• ASSIGNED TASK
Write every entry out again, exactly as given.

Collected data:
Start of Block

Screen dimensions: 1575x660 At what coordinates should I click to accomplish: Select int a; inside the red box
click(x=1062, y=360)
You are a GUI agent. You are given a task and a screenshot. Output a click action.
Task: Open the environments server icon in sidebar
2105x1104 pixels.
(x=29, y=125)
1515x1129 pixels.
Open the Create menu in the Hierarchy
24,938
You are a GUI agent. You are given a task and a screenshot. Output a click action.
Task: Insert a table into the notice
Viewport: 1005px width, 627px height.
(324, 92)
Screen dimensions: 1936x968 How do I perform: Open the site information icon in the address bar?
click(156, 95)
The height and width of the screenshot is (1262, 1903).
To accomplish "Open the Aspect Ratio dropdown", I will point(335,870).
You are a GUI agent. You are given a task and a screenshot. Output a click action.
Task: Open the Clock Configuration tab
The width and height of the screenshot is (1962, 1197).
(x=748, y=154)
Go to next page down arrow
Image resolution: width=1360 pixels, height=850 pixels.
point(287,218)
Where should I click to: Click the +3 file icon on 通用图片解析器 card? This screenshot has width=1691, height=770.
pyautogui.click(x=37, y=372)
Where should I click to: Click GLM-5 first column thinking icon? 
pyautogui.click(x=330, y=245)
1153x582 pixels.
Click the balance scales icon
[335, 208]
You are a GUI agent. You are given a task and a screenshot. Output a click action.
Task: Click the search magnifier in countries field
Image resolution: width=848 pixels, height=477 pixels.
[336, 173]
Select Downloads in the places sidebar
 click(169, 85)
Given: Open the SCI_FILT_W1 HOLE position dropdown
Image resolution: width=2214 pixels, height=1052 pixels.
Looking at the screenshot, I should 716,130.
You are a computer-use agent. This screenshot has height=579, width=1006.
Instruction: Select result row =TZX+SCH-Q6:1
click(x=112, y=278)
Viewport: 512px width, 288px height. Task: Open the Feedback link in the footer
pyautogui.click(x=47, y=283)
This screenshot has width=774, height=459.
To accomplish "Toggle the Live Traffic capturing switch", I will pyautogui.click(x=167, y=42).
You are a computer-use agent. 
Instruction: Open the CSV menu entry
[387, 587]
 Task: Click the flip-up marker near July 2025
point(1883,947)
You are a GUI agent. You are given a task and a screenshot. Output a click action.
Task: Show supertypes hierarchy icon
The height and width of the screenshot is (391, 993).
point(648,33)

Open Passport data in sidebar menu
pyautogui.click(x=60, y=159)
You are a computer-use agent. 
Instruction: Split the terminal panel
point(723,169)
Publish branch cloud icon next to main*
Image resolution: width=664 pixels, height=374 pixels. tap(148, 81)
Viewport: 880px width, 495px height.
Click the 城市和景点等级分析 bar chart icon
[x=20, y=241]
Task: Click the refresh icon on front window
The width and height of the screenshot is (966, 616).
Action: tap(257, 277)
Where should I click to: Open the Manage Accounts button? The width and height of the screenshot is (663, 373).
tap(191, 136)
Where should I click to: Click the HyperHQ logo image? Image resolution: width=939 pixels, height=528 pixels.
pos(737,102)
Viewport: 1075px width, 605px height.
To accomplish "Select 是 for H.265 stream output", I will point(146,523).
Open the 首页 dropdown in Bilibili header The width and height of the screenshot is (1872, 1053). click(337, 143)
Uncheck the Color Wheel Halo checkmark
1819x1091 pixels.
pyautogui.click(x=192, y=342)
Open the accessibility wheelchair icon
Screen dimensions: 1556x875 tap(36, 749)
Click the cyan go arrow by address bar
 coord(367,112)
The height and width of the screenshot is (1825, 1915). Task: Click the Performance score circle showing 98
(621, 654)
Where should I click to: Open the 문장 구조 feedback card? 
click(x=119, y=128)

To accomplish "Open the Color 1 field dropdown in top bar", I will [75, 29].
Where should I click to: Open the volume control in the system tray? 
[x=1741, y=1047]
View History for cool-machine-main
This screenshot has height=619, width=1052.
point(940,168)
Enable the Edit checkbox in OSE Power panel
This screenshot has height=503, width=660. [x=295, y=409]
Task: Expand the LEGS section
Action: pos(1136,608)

End of Block

• EXERCISE ANSWER
Screen dimensions: 1575x660 At what coordinates should I click to accomplish: Select int a; inside the red box
click(x=1062, y=360)
You are a GUI agent. You are given a task and a screenshot. Output a click action.
Task: Open the environments server icon in sidebar
2105x1104 pixels.
(x=29, y=125)
1515x1129 pixels.
Open the Create menu in the Hierarchy
24,938
You are a GUI agent. You are given a task and a screenshot. Output a click action.
Task: Insert a table into the notice
Viewport: 1005px width, 627px height.
(324, 92)
Screen dimensions: 1936x968 How do I perform: Open the site information icon in the address bar?
click(156, 95)
The height and width of the screenshot is (1262, 1903).
To accomplish "Open the Aspect Ratio dropdown", I will point(335,870).
You are a GUI agent. You are given a task and a screenshot. Output a click action.
Task: Open the Clock Configuration tab
The width and height of the screenshot is (1962, 1197).
(x=748, y=154)
Go to next page down arrow
Image resolution: width=1360 pixels, height=850 pixels.
point(287,218)
Where should I click to: Click the +3 file icon on 通用图片解析器 card? This screenshot has width=1691, height=770.
pyautogui.click(x=37, y=372)
Where should I click to: Click GLM-5 first column thinking icon? 
pyautogui.click(x=330, y=245)
1153x582 pixels.
Click the balance scales icon
[335, 208]
You are a GUI agent. You are given a task and a screenshot. Output a click action.
Task: Click the search magnifier in countries field
Image resolution: width=848 pixels, height=477 pixels.
[336, 173]
Select Downloads in the places sidebar
 click(169, 85)
Given: Open the SCI_FILT_W1 HOLE position dropdown
Image resolution: width=2214 pixels, height=1052 pixels.
Looking at the screenshot, I should 716,130.
You are a computer-use agent. This screenshot has height=579, width=1006.
Instruction: Select result row =TZX+SCH-Q6:1
click(x=112, y=278)
Viewport: 512px width, 288px height. Task: Open the Feedback link in the footer
pyautogui.click(x=47, y=283)
This screenshot has width=774, height=459.
To accomplish "Toggle the Live Traffic capturing switch", I will pyautogui.click(x=167, y=42).
You are a computer-use agent. 
Instruction: Open the CSV menu entry
[387, 587]
 Task: Click the flip-up marker near July 2025
point(1883,947)
You are a GUI agent. You are given a task and a screenshot. Output a click action.
Task: Show supertypes hierarchy icon
The height and width of the screenshot is (391, 993).
point(648,33)

Open Passport data in sidebar menu
pyautogui.click(x=60, y=159)
You are a computer-use agent. 
Instruction: Split the terminal panel
point(723,169)
Publish branch cloud icon next to main*
Image resolution: width=664 pixels, height=374 pixels. tap(148, 81)
Viewport: 880px width, 495px height.
Click the 城市和景点等级分析 bar chart icon
[x=20, y=241]
Task: Click the refresh icon on front window
The width and height of the screenshot is (966, 616).
Action: tap(257, 277)
Where should I click to: Open the Manage Accounts button? The width and height of the screenshot is (663, 373).
tap(191, 136)
Where should I click to: Click the HyperHQ logo image? Image resolution: width=939 pixels, height=528 pixels.
pos(737,102)
Viewport: 1075px width, 605px height.
To accomplish "Select 是 for H.265 stream output", I will point(146,523).
Open the 首页 dropdown in Bilibili header The width and height of the screenshot is (1872, 1053). click(337, 143)
Uncheck the Color Wheel Halo checkmark
1819x1091 pixels.
pyautogui.click(x=192, y=342)
Open the accessibility wheelchair icon
Screen dimensions: 1556x875 tap(36, 749)
Click the cyan go arrow by address bar
 coord(367,112)
The height and width of the screenshot is (1825, 1915). Task: Click the Performance score circle showing 98
(621, 654)
Where should I click to: Open the 문장 구조 feedback card? 
click(x=119, y=128)

To accomplish "Open the Color 1 field dropdown in top bar", I will [75, 29].
Where should I click to: Open the volume control in the system tray? 
[x=1741, y=1047]
View History for cool-machine-main
This screenshot has height=619, width=1052.
point(940,168)
Enable the Edit checkbox in OSE Power panel
This screenshot has height=503, width=660. [x=295, y=409]
Task: Expand the LEGS section
Action: pos(1136,608)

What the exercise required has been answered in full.